■ Письменные задания
(a) Выпишите из текста о профессоре Томашевском все упомянутые в нем имена и фамилии людей.
(b) Как назывался курс, который профессор Томашевский вел у студентов, согласно тексту о нем?
(c) Перепишите из текста о профессоре Томашевском отрывок от «Я была некоторым» до «на втором этаже.» включительно.

■ Текстовый блок
■ ■ ■ ■

Мне кажется, что задача убедить меня, что «филология – не мое», для бедного Томашевского (моего будущего профессора!) оказалась очень трудной и неблагодарной. Начал он с выяснения, что же я читала «из Пушкина», коль уж оказалась в стенах Пушкинского Дома. Я, по-моему, бойко и с энтузиазмом начала перечислять (не понимаю, почему дядя дома рассказывал, что я «колупала штукатурку» от стеснения), начиная, конечно, со списка поэм в хронологическом порядке, а после упоминания стихотворений на разные темы (причем назвала только три из них, хотя, конечно, знала больше) перешла к списку драматических сочинений. На «Маленьких трагедиях», разумеется не входивших тогда в программу средней школы, он меня остановил, не дав поговорить о прозе, вопросом: «А как Пушкин относится к Сальери?» Тут я немного замялась: «Я помню, что говорит о нем только хорошее! Но осуждает зависть как страшную силу… Она разъедает душу, и в этом его трагедия…» Не думаю, что он был особо удовлетворен моим ответом, и чтоб не укреплять его в этом впечатлении, я переключила его внимание на языкознание. Он стал очень заинтересованно расспрашивать о том, что же я читала. Возможно, мне показалось, что его больше всего впечатлил «Старославянский язык» А. М. Селищева, но не очень понравился мой восторженный отзыв о толстом томе «Русский язык: Грамматическое учение о слове» В. В. Виноградова, который я тогда «обозвала» замечательным справочником (автора он прекрасно знал лично). Однако именно Борис Викторович, как говорилось раньше, поставил точку в вопросе о том, куда мне подавать документы.

Я уже упоминала, что кураторства как такового у нас еще не было. Это значило, что некому было даже представить незрелым студентам каждого из преподавателей хотя бы в самых общих чертах. Единственное, что соблюдалось неукоснительно, – это упоминание ученой степени и ученого звания в расписании (вот уж что в провинции не принято указывать!), притом настолько точно, что ходили смотреть этот стенд для того, чтобы узнать новость: утвердили кого-то или еще нет в этом послужном росте.

Я была некоторым исключением из-за кое-каких разговоров домашних. Поэтому весь первый курс с нетерпением и даже трепетом ждала учебного общения с профессором (это слово на меня очень действовало) Томашевским. Когда же наконец был объявлен курс «Поэтика и стилистика» профессора Томашевского, радости моей не было предела, только я сразу пожалела, что курс зачетный, а не экзаменационный. Помню, мы с подругой Майей (о ней расскажу ниже) пришли заранее, чтобы занять ближайшие места около кафедры в моей любимой аудитории на втором этаже.

■ ■ ■ ■

■ Выдержки из записей
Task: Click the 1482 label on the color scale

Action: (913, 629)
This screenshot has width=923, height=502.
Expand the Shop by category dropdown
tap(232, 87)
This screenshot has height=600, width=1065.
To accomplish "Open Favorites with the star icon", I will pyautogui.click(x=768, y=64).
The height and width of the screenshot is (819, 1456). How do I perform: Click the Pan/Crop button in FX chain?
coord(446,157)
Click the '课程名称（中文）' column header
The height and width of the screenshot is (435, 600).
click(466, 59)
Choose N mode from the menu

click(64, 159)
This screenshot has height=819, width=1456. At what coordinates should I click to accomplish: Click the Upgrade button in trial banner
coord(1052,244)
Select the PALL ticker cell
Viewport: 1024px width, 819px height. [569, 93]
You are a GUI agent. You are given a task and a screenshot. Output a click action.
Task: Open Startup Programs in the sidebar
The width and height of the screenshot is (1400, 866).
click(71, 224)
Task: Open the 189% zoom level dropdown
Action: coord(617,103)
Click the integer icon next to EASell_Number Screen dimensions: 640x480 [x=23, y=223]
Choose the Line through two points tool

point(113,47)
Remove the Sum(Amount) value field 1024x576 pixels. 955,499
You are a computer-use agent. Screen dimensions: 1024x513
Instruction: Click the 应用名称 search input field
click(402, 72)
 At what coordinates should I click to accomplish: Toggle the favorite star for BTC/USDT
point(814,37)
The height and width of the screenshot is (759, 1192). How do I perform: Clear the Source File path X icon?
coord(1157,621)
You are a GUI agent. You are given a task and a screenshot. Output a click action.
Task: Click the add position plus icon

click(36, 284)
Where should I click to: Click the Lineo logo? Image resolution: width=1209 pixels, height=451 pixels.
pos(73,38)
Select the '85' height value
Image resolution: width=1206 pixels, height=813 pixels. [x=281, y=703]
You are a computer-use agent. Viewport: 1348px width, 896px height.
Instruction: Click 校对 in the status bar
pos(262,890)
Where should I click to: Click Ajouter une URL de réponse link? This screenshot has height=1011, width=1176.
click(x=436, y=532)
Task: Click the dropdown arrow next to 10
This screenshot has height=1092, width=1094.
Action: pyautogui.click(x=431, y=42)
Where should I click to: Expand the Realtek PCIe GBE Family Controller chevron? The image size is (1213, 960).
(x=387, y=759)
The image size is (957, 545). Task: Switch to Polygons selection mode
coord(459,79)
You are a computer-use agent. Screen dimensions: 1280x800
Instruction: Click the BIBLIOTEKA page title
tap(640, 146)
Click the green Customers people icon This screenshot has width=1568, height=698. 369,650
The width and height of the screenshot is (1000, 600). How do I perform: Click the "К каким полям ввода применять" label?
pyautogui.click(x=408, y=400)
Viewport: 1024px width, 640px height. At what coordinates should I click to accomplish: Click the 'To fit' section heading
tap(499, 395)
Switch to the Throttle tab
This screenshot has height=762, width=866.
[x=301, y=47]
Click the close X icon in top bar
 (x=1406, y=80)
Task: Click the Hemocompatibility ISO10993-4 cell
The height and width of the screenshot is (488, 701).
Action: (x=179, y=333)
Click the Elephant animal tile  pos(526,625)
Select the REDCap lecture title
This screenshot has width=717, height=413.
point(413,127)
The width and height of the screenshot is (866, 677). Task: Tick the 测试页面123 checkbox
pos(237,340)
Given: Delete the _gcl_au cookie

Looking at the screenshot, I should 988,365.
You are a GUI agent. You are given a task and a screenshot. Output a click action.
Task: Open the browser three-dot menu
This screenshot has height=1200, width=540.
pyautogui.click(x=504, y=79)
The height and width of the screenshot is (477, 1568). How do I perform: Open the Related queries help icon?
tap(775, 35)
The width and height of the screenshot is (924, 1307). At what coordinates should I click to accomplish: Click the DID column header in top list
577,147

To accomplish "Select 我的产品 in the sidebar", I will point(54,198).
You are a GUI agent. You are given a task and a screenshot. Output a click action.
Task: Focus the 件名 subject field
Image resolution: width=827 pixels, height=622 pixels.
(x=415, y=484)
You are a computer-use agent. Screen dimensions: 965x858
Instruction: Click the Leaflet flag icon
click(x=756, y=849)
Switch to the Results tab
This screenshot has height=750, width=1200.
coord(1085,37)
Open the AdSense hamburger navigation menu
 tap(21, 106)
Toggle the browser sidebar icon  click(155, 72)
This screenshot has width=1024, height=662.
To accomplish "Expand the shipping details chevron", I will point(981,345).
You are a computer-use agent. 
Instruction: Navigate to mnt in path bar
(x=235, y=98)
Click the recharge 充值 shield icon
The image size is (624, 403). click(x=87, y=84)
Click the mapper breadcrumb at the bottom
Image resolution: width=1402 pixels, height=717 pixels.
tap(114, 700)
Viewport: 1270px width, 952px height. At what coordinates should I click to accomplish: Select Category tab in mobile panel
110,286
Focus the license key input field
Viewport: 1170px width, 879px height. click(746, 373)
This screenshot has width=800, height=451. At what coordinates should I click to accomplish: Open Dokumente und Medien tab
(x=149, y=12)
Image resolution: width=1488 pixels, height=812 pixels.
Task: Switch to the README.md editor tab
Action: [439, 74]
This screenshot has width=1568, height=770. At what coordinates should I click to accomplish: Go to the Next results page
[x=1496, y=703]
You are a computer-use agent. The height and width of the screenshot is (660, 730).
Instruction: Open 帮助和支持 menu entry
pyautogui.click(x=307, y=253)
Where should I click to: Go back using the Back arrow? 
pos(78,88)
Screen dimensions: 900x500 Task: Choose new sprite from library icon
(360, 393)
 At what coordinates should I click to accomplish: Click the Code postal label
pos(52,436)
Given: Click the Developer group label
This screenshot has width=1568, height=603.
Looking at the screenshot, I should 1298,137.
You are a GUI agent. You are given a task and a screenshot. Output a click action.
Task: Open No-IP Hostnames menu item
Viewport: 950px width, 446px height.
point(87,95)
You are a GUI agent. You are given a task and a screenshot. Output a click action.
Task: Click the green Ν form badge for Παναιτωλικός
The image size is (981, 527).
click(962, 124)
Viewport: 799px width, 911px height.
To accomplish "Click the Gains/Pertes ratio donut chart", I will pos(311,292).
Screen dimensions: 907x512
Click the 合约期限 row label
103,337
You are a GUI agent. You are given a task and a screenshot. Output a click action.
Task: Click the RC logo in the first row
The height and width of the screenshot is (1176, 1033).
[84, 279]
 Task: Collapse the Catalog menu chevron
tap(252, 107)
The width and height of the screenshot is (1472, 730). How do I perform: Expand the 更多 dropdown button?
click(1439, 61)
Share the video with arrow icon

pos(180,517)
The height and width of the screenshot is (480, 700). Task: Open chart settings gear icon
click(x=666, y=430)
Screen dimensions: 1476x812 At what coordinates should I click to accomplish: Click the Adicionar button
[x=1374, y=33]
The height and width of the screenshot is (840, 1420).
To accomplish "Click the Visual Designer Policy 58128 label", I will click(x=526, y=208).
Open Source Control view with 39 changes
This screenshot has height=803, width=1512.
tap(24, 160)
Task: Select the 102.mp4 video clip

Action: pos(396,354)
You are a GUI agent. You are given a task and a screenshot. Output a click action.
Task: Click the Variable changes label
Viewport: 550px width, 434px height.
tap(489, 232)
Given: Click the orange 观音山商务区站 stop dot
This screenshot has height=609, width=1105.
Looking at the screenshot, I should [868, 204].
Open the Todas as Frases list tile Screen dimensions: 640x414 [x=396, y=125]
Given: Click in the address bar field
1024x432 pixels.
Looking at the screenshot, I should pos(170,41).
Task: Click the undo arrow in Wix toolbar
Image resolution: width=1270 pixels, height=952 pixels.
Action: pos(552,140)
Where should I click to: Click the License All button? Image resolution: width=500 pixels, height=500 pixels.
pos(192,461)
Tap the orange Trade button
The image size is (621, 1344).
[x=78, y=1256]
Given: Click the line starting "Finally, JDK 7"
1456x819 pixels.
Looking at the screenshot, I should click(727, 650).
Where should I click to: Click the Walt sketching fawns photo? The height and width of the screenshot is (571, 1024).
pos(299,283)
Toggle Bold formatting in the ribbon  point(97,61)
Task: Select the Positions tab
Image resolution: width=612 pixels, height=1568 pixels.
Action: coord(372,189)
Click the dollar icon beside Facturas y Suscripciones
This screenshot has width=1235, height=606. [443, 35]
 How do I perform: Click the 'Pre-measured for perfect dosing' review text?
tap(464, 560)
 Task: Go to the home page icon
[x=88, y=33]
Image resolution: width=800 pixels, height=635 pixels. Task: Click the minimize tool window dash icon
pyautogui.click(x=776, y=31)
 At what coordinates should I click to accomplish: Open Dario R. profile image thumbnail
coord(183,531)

■ ■ ■ ■

■ Выполненные задания
(a) Томашевский (Борис Викторович), Пушкин, Сальери, А. М. Селищев, В. В. Виноградов, Майя.

(b) «Поэтика и стилистика».

(c)
Я была некоторым исключением из-за кое-каких разговоров домашних. Поэтому весь первый курс с нетерпением и даже трепетом ждала учебного общения с профессором (это слово на меня очень действовало) Томашевским. Когда же наконец был объявлен курс «Поэтика и стилистика» профессора Томашевского, радости моей не было предела, только я сразу пожалела, что курс зачетный, а не экзаменационный. Помню, мы с подругой Майей (о ней расскажу ниже) пришли заранее, чтобы занять ближайшие места около кафедры в моей любимой аудитории на втором этаже.